## 課題内容
らんちゅうの病気に関する文章のうち「エラ病は人間にとって肺の病気と同じで、悪化すると呼吸不全で生命にかかわります。」から「きが遅い)を察知しましょう。」までを、「水槽」を「飼育容器」に置き換えて更新してください。

## 本文抜粋
:::
独特で愛嬌のある風貌、かわいい肉瘤、ゆったりと泳ぐその様はまさに王様です!
金魚会のセレブならんちゅうですが、飼育環境の変化や病気に弱く、意外にデリケートな一面もあります。
らんちゅうの成長過程で罹りやすい病気や治療法を勉強していきましょう。
黒子
らんちゅうの稚魚は、青子→黒子と段階を経て成長していきます。
黒子になってしばらくすると徐々に色が付き始めます。
そして肉瘤(カシラ)の形成、らんちゅう独特の形状をした尾ひれも発達してきます。
黒子の期間というのはらんちゅうにとって大事な期間で、特に肉瘤(カシラ)の土台ができる時期と言われています。
色変わり(褪色)の時期までにできた肉瘤をベースにして少しずつ盛り上がっていくため黒子の時期が飼育者にとって(特にブリーダー)勝負の時期と言えるでしょう。
黒子時の病気
黒子特有の病気はありませんが、らんちゅうにとって黒子の時期はその後の成長にとても影響のある時期です。
らんちゅうの病気で罹患率の高い病気は、「エラ病」「白点病」「ヘルペスウイルス症」の3種です。
エラ病は人間にとって肺の病気と同じで、悪化すると呼吸不全で生命にかかわります。
主な原因は水質汚染など飼育環境であることが多く、完治させることが難しい病気です。
白点病は体表一面に白いゴマを散らしたような斑点が出始めます。
最終的には白点で埋め尽くされ呼吸困難に至ります。
原因はほぼ水温低下にあり水温の上昇で回復します。
ヘルペスウイルス症は温度変化の激しい春、秋によく発生し、金魚類のみに感染する病気です。
ウイルスの感染力はとても強力で、対応が遅れると水槽内全滅もあり得る恐ろしい病気です。
黒子期のらんちゅうは一度病気になってしまうと回復には相当の時間がかかりますし、食べ盛りの黒子期に十分な栄養を摂らないために体長や肉瘤の大きさに悪影響を及ぼします。
飼育者は注意深く水槽を観察しいつもと違う「何か?」(今日は動かない、動きが遅い)を察知しましょう。
:::
## 提供項目

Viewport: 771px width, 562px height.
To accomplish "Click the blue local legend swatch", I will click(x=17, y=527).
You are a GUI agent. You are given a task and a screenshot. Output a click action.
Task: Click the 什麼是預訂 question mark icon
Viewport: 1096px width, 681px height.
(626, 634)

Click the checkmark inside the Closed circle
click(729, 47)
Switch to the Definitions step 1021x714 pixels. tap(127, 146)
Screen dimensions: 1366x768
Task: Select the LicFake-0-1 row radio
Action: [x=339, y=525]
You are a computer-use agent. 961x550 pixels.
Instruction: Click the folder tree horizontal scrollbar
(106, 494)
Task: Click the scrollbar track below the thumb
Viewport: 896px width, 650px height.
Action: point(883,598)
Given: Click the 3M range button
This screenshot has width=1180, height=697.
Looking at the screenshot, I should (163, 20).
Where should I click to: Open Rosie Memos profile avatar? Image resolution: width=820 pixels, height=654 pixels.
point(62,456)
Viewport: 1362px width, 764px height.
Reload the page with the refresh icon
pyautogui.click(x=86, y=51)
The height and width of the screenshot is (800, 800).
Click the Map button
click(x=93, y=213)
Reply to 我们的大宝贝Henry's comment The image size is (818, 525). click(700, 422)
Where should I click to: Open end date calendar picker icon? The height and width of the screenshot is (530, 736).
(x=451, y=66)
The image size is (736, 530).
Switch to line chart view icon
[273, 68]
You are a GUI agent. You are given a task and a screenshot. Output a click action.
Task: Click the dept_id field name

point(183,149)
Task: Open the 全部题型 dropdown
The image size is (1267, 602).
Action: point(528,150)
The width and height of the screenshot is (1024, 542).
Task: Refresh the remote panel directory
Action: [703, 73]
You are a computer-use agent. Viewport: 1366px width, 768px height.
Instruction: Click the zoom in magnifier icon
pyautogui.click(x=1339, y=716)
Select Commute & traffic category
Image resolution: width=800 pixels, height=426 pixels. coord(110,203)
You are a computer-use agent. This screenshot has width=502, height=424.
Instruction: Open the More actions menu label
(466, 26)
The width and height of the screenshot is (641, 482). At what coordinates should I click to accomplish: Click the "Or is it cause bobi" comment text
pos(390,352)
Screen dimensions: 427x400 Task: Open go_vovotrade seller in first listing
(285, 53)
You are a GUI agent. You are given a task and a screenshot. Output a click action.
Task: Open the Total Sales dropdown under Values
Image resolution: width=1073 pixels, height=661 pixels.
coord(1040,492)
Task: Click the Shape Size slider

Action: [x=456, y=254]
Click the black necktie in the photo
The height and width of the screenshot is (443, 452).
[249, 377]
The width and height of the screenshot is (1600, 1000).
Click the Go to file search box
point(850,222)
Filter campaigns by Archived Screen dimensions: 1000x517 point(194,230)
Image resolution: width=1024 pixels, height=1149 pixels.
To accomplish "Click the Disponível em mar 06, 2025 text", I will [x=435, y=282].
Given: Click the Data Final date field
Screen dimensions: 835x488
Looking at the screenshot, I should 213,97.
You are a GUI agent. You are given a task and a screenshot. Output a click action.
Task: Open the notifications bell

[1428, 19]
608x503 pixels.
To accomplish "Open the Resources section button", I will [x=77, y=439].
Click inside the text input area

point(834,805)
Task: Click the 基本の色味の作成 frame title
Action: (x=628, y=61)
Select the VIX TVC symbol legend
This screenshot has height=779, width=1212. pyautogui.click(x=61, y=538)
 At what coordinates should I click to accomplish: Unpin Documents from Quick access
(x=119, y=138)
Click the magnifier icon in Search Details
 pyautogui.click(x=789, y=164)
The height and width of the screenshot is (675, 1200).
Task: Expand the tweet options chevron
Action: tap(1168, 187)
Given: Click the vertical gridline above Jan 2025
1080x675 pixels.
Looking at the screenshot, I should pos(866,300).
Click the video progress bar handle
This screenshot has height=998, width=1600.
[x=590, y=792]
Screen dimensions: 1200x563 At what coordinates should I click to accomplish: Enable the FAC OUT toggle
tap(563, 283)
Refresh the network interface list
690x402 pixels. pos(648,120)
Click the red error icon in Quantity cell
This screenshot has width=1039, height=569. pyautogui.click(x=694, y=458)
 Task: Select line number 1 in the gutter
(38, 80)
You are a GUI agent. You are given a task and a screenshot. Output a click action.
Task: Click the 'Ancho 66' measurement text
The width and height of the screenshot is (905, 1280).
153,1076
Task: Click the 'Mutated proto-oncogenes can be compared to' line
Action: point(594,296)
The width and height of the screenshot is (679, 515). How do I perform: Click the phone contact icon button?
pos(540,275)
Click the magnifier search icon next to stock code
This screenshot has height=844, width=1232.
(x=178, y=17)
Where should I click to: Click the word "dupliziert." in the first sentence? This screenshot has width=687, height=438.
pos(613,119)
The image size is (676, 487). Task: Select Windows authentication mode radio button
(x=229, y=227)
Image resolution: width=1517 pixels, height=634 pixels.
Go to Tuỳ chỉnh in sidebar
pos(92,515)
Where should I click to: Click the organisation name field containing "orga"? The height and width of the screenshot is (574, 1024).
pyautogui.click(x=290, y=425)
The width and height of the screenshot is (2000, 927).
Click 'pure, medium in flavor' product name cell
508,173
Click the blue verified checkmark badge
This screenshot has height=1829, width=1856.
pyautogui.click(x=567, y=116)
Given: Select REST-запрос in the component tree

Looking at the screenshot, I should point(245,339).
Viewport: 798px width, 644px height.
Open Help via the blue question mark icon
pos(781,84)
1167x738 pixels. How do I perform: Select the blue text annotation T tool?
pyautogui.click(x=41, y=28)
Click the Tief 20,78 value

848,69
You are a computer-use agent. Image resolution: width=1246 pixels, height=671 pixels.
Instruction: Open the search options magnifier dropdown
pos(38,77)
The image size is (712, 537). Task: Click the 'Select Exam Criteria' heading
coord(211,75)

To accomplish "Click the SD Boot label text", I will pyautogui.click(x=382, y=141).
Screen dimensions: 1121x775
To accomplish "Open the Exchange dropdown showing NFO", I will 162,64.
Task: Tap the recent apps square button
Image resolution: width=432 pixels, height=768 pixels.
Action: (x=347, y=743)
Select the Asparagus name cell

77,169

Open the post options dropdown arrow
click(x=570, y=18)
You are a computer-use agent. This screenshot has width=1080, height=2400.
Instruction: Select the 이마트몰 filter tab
:::
## 解答欄
エラ病は人間にとって肺の病気と同じで、悪化すると呼吸不全で生命にかかわります。
主な原因は水質汚染など飼育環境であることが多く、完治させることが難しい病気です。
白点病は体表一面に白いゴマを散らしたような斑点が出始めます。
最終的には白点で埋め尽くされ呼吸困難に至ります。
原因はほぼ水温低下にあり水温の上昇で回復します。
ヘルペスウイルス症は温度変化の激しい春、秋によく発生し、金魚類のみに感染する病気です。
ウイルスの感染力はとても強力で、対応が遅れると飼育容器内全滅もあり得る恐ろしい病気です。
黒子期のらんちゅうは一度病気になってしまうと回復には相当の時間がかかりますし、食べ盛りの黒子期に十分な栄養を摂らないために体長や肉瘤の大きさに悪影響を及ぼします。
飼育者は注意深く飼育容器を観察しいつもと違う「何か?」(今日は動かない、動きが遅い)を察知しましょう。